You tried to remember. In this world of perpetual youth and plenty, what would the word rot mean to someone like him? What did it mean to you now? You examined the backs of your hands and touched them tenderly with your strawberry-stained fingertips. They were as smooth and ageless as the day he brought you here, windswept and giddy with adventure, with life. He’d kissed you on the lips when you’d landed and you were so surprised that you fell down. He laughed as if you’d made a good joke and fell down as well. You only stared, amazed. Even when he fell it looked like flying.

You pinched the soft fleshy skin between your fingers and pulled. You examined your clear and healthy nails. You turned your hands over and searched the lines on your palms. Had they always looked this way?
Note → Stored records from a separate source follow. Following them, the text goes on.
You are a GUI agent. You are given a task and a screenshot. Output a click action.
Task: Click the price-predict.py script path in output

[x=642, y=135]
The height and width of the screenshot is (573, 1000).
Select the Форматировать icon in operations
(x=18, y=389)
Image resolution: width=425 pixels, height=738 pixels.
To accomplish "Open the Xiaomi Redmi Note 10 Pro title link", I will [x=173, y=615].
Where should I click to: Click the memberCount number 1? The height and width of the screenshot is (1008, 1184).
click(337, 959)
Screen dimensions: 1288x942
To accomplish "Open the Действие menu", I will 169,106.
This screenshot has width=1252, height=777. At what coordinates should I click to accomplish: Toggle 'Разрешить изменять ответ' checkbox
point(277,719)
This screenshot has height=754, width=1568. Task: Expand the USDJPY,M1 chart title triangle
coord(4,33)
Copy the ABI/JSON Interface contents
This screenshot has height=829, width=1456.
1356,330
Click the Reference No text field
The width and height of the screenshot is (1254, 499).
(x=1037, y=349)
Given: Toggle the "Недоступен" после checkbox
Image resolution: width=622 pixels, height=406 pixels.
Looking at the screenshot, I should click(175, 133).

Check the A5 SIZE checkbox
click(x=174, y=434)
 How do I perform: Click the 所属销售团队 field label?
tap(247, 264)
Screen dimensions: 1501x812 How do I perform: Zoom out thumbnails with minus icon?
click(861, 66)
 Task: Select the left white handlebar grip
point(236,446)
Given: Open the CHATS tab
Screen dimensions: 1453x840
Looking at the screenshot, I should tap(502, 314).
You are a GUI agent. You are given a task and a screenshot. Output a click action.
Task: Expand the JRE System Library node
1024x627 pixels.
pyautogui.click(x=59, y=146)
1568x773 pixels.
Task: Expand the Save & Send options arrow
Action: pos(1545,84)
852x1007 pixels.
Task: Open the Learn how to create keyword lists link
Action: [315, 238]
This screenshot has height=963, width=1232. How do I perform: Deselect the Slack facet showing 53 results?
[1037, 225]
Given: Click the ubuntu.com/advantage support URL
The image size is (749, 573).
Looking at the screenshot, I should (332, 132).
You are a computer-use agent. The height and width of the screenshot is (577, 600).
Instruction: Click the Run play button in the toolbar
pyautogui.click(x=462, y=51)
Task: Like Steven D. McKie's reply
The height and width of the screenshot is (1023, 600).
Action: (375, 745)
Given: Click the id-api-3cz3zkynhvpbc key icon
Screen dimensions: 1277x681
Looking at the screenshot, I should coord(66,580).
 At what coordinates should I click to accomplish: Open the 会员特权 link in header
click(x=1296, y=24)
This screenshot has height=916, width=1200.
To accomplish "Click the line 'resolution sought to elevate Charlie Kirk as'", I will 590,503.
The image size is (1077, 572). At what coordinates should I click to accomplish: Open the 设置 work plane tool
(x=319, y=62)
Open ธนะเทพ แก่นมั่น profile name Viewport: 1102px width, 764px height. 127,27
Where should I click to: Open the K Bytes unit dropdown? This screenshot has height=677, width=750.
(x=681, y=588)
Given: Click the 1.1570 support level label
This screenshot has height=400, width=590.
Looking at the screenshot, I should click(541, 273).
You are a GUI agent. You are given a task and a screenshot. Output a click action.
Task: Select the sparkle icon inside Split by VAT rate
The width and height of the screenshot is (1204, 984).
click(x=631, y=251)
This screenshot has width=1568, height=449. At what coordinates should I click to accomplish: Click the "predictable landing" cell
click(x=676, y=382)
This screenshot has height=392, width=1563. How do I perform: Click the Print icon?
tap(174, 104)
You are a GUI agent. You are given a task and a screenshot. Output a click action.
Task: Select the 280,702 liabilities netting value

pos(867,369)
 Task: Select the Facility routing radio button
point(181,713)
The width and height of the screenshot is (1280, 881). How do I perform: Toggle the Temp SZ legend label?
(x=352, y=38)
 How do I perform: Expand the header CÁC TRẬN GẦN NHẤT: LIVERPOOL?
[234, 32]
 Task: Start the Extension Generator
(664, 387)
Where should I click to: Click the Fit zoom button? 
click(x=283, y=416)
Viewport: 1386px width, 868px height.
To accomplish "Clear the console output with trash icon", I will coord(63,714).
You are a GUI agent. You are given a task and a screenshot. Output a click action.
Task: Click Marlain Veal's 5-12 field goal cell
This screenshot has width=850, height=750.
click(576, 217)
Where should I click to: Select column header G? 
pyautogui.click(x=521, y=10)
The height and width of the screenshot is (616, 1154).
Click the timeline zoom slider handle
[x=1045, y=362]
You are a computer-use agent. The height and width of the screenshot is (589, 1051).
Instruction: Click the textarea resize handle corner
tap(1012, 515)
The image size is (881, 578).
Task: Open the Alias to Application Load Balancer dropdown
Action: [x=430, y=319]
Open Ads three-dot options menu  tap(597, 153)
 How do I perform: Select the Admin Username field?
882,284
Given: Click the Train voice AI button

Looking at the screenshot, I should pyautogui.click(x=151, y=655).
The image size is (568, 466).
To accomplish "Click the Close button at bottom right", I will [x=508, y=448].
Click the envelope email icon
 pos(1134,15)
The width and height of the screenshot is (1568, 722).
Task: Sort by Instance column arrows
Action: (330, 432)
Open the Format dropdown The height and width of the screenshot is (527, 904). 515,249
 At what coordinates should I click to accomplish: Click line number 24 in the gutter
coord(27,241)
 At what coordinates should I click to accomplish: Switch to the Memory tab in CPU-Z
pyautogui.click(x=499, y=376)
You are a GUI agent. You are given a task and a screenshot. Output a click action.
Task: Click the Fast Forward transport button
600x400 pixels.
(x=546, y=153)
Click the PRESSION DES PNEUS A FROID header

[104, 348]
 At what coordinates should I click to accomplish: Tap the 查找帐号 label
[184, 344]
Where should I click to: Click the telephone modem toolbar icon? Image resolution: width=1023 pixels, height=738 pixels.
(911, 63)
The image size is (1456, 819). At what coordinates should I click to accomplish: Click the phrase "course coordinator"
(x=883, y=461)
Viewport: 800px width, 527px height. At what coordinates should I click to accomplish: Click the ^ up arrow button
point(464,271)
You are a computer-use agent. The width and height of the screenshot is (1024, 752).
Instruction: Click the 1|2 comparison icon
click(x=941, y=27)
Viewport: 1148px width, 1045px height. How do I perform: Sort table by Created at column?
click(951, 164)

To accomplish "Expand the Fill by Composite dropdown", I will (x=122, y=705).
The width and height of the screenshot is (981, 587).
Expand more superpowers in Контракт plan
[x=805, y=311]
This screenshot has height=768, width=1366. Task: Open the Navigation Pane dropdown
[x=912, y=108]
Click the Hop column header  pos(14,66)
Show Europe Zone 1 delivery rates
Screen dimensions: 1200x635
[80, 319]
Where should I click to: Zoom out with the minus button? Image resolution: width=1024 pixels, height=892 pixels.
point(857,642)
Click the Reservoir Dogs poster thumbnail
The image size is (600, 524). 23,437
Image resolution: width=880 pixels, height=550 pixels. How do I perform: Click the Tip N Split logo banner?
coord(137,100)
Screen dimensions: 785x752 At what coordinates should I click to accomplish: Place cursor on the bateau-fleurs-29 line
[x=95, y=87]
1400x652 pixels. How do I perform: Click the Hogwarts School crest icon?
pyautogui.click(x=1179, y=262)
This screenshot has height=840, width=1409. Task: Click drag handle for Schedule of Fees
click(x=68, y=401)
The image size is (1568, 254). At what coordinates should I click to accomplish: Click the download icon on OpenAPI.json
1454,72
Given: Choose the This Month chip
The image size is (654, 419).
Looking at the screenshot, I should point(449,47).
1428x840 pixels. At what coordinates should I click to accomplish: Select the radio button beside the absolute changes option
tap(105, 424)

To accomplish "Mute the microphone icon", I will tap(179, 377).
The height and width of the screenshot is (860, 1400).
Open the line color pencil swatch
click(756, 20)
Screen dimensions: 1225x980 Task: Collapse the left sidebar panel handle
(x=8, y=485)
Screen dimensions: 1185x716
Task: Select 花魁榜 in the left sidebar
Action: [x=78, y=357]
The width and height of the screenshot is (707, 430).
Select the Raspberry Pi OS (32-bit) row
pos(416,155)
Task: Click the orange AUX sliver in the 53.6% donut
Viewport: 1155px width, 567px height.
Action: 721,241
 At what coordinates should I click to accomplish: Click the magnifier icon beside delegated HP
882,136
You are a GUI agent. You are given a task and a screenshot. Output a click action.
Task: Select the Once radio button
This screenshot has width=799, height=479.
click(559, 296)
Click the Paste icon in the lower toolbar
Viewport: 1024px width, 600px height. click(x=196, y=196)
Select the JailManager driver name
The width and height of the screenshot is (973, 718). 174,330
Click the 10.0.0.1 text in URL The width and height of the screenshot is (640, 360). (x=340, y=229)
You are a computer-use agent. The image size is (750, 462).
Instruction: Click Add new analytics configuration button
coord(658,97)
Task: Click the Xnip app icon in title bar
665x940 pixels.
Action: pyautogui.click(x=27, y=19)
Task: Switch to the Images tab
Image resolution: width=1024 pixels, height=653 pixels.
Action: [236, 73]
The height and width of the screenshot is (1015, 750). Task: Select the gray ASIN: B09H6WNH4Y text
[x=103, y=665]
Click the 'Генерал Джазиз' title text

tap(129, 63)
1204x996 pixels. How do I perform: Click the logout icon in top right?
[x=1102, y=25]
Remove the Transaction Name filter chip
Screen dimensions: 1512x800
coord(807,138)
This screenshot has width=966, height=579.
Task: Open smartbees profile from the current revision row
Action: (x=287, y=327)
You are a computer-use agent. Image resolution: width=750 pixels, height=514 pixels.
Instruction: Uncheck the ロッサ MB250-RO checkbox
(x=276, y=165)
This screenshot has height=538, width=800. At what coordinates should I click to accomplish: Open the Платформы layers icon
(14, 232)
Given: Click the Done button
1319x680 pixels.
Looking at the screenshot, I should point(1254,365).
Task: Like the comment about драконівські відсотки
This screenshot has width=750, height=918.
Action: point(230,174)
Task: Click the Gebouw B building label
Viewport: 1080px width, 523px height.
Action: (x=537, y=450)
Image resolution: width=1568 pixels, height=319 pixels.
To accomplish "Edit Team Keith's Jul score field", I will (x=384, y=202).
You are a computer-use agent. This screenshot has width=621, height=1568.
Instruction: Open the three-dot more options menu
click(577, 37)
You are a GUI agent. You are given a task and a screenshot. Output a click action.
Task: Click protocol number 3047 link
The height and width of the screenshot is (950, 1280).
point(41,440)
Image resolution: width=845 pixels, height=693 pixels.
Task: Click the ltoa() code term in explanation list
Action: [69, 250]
You turned back to look at him and were surprised that you still had his attention. He continued to gaze at you,  but was half-focused on the handful of strawberries he was shoving in his mouth, smearing over his lips and making them red, so red. You put your hands on his shoulders and lower your mouth to meet his, knowing that he’d forgotten his question before he’d even asked. You didn’t know the answer, anyway.

Staying with him became a lesson in the art of forgetting. You woke up one morning and realized you couldn’t remember your mother’s face. You were walking along the shoreline of the bay and watching the two suns fall into the water as they set when you forgot the name of your sister. You were climbing a tree to try and talk to a bright green parrot with sharp eyes when you remembered you once had a dog but then it was gone and you thought, what is a dog?

It was in his arms, when he was grounded and still and no longer belonged to the incandescent sky but only to you (as much as he could ever belong to one person) that you forgot what it was like to be home at all.

You finally remembered when he brought someone else to the island. A tall boy with scars on his cheeks and sadness in his eyes and when you wondered out loud why he was there, the only answer you received was “Because he wanted to come.”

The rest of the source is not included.